━━━━━ Text
After chomping down on the food, and crunching and munching and moving all around the bowl cos it was so good, we all finish and look up at our momma. "More gravy please............" and Momma looks in each of our bowls and everything has been licked clean EXCEPT that one little flea pill ...........sitting all alone in our bowl!!!!!!! Our mom said really bad words, like baby piper does, and picked up our pill and wrapped it all up in cheese and gaves them to us.
Yummy for our tummy, we licked all around on our cheeseball and licked and nibbled and when we finished all the cheese was gone, EXCEPT our flea pill. Boy mom aren't you proud of us for winning this game you are playing wif us!!!!!
By that time Dad had gotten home from his flagger job, where he has to stand in the road and direct traffic, and watch everyone text and talk on their phone, and probably flatten him, if he didn't jump out of the way 100 times a day. He loves his job though, maybe it is his sense of danger..............um...........
━━━━━━━━━━
━━━━━ Data shown
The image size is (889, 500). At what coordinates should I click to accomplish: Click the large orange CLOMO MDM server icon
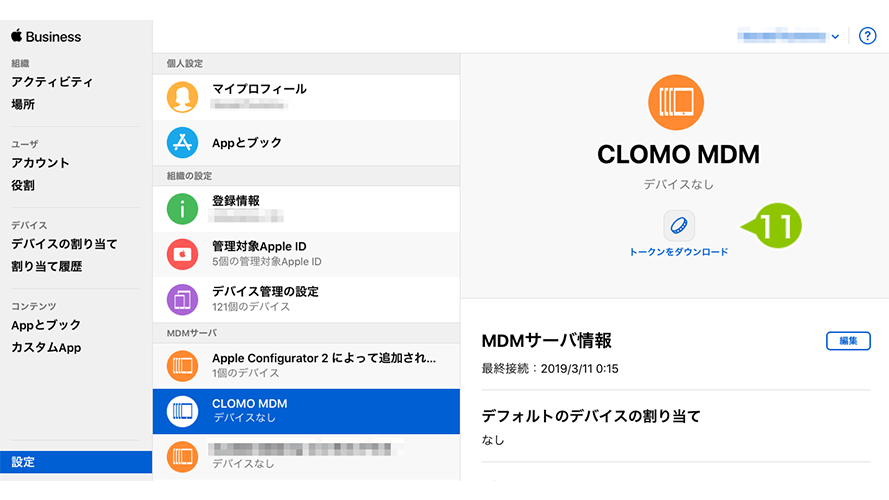point(676,103)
━━━━━━━━━━
Activities
- A) Take the flea pill story from "After chomping down" through "them to us." and write it out again, swapping "gravy" for "kibble".
- B) Pick up the flea pill story right after its last sentence and keep it going.

Answers for this exercise
- A)
After chomping down on the food, and crunching and munching and moving all around the bowl cos it was so good, we all finish and look up at our momma. "More kibble please............" and Momma looks in each of our bowls and everything has been licked clean EXCEPT that one little flea pill ...........sitting all alone in our bowl!!!!!!! Our mom said really bad words, like baby piper does, and picked up our pill and wrapped it all up in cheese and gaves them to us.

- B)
So he tells Mom after he tells her he loves her and mushy stuff and he pats our heads and scritches our bellies, that Mom needs to hide it in his supper.
WELL, Mom is picky about our food and watches grease and fings like that but by this time she is worried the damn (her words) pills is going to dissolve, and "those damn (her words) things are so damn (her words) expensive!!!"................so she puts some bits of barbecued sauce wif chicken and a little oil all overs all pills, IT ONLY TOOK HER THREE TRIES but we finally ate them for hers.
Yes, folks, who is in charge at our house!!!!! QUIET!
Have a good weekend, we will not be back until Tuesday, Grandma's surgery is Monday.